» YOUR ASSIGNMENT
Can you give the rows again, everything from the line containing "This screenshot has width=500, height=259." down to the line containing "y-tick-label: 20 is", with "Identify the location of" replaced by "Find the position of" and all else unchanged?

╔══

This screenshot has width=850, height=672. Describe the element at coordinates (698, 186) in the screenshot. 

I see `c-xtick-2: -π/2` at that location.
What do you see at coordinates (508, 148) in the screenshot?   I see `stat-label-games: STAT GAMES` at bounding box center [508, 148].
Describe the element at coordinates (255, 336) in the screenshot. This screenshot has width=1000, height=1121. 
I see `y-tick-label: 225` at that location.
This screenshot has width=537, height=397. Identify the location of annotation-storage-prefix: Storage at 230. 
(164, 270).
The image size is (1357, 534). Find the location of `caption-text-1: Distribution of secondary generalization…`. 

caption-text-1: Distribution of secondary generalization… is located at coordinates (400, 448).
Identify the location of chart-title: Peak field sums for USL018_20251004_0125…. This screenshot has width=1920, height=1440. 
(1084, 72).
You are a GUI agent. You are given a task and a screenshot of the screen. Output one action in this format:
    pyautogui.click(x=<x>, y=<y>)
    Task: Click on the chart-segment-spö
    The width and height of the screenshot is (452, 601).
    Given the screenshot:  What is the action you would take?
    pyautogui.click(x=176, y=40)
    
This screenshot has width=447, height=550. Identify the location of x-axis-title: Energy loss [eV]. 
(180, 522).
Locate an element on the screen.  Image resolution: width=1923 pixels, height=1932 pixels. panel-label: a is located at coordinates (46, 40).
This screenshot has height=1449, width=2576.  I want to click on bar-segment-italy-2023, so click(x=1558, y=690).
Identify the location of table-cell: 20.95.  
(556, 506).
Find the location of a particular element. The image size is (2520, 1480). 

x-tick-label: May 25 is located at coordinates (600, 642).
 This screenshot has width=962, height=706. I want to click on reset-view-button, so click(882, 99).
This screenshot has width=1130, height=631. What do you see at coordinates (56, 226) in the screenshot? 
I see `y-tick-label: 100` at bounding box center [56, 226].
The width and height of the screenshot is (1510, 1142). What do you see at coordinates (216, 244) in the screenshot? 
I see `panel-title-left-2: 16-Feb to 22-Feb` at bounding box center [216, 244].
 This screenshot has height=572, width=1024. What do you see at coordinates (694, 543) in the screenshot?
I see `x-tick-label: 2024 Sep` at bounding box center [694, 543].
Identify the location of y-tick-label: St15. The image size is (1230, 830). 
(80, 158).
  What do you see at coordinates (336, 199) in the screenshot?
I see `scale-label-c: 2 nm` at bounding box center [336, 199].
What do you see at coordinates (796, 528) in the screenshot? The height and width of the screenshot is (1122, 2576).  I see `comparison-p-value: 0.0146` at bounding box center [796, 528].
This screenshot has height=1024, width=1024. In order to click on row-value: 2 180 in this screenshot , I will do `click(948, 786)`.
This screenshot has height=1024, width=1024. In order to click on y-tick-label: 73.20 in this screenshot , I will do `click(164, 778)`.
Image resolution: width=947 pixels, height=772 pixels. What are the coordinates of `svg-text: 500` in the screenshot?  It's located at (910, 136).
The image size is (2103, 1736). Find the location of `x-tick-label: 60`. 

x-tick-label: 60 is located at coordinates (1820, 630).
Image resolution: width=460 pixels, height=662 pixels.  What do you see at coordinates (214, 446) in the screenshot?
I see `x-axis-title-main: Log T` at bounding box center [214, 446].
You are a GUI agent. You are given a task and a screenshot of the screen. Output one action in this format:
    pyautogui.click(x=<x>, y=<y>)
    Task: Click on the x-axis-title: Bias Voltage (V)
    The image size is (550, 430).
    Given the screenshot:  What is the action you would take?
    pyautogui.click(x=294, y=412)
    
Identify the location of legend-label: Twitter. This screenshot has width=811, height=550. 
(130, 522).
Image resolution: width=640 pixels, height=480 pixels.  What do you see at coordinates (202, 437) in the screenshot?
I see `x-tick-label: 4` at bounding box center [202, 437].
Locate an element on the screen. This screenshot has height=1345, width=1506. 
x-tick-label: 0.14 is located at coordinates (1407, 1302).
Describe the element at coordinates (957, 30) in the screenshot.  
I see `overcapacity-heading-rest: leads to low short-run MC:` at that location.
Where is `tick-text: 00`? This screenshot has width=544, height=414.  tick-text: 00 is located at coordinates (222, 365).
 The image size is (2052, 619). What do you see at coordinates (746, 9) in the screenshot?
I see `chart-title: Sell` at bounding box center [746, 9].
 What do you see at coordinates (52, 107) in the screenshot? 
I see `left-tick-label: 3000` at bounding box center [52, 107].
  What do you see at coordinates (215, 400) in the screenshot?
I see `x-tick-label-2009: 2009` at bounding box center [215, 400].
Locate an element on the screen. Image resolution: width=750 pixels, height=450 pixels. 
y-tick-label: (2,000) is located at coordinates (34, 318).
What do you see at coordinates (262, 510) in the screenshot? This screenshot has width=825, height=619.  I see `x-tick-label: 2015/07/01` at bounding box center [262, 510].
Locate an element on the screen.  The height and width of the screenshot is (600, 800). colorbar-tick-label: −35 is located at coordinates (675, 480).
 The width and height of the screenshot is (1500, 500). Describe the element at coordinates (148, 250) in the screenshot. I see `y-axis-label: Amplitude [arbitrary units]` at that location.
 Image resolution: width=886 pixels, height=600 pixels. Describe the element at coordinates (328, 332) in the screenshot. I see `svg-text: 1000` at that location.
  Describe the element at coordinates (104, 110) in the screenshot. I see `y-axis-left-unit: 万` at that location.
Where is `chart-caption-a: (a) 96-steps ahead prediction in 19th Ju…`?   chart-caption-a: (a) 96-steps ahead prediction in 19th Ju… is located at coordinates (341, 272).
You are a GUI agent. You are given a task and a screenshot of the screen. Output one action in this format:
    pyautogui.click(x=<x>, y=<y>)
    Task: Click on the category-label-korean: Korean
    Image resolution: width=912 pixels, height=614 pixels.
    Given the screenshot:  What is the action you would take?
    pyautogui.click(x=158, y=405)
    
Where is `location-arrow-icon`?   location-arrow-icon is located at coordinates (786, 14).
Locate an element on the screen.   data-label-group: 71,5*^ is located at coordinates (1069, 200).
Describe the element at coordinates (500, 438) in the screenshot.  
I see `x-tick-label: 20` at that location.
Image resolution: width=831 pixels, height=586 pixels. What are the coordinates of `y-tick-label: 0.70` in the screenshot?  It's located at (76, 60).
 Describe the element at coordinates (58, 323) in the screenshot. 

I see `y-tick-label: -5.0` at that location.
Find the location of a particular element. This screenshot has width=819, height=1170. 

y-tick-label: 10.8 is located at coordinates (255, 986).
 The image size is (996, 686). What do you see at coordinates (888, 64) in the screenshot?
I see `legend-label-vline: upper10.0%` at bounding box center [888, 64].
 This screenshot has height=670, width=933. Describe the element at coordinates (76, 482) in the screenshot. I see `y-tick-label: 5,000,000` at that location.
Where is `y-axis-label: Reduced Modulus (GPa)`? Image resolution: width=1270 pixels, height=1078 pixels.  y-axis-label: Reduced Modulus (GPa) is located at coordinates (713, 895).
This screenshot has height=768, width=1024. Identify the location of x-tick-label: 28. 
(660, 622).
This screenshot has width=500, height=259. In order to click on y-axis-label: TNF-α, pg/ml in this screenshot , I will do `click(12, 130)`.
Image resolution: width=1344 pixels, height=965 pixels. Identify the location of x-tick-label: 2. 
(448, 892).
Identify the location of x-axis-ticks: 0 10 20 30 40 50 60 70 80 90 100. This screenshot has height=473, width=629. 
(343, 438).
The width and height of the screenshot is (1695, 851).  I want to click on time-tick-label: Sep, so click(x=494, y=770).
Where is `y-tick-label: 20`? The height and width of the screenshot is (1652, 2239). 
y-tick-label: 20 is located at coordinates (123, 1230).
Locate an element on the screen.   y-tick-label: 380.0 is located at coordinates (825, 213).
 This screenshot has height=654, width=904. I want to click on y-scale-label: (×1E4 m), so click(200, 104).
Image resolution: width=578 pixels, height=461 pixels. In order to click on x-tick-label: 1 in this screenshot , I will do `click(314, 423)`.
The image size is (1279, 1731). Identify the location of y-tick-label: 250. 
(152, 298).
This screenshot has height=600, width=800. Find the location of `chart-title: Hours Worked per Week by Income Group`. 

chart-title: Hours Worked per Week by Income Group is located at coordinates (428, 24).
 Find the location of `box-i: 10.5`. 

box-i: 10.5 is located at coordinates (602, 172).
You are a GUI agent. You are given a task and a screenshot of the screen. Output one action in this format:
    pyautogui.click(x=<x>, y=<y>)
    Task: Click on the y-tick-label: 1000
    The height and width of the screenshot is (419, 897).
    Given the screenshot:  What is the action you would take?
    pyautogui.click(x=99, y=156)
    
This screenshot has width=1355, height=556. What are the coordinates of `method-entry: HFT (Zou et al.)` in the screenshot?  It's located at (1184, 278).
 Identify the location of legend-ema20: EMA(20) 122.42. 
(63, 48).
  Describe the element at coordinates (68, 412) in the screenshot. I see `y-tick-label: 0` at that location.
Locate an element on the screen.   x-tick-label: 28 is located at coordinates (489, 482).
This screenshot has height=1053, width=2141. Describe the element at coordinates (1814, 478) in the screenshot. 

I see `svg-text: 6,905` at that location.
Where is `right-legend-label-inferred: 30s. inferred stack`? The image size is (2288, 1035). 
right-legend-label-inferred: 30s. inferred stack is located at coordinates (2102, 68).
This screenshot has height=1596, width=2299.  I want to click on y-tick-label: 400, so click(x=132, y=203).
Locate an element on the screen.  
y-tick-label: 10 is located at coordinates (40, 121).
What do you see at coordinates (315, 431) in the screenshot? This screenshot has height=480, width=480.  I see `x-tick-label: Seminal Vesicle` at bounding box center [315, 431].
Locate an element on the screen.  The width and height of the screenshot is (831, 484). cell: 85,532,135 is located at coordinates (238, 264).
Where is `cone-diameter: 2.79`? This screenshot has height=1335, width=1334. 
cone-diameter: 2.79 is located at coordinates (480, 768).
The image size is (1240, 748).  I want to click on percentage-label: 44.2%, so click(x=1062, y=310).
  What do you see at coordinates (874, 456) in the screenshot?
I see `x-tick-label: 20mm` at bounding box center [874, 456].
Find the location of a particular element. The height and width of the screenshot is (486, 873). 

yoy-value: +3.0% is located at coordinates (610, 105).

╚══

» ANSWER SPACE
This screenshot has width=500, height=259. In order to click on y-axis-label: TNF-α, pg/ml in this screenshot , I will do `click(12, 130)`.
Image resolution: width=1344 pixels, height=965 pixels. Find the position of x-tick-label: 2. 
(448, 892).
Find the position of x-axis-ticks: 0 10 20 30 40 50 60 70 80 90 100. This screenshot has height=473, width=629. 
(343, 438).
The width and height of the screenshot is (1695, 851).  I want to click on time-tick-label: Sep, so click(x=494, y=770).
Where is `y-tick-label: 20`? The height and width of the screenshot is (1652, 2239). 
y-tick-label: 20 is located at coordinates (123, 1230).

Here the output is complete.